Directions for this task: Repeat exactly, and only, the lines of the entries below from the one with "Task: Select column G header" through the one with "Image resolution: width=1698", both ends included.

Records:
○ ○ ○ ○

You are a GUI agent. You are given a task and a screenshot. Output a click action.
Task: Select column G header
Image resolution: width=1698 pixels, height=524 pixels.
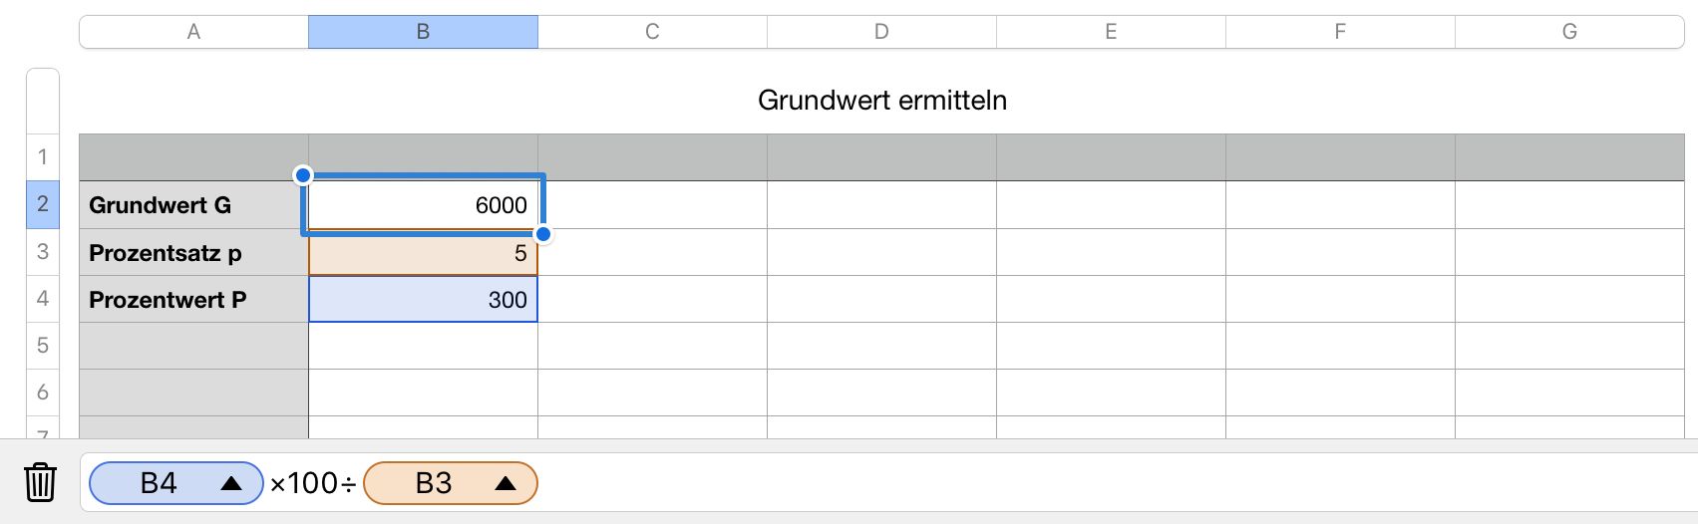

○ ○ ○ ○

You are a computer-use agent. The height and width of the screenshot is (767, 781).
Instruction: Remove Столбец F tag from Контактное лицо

○ ○ ○ ○

Your solution:
Task: Select column G header
Image resolution: width=1698 pixels, height=524 pixels.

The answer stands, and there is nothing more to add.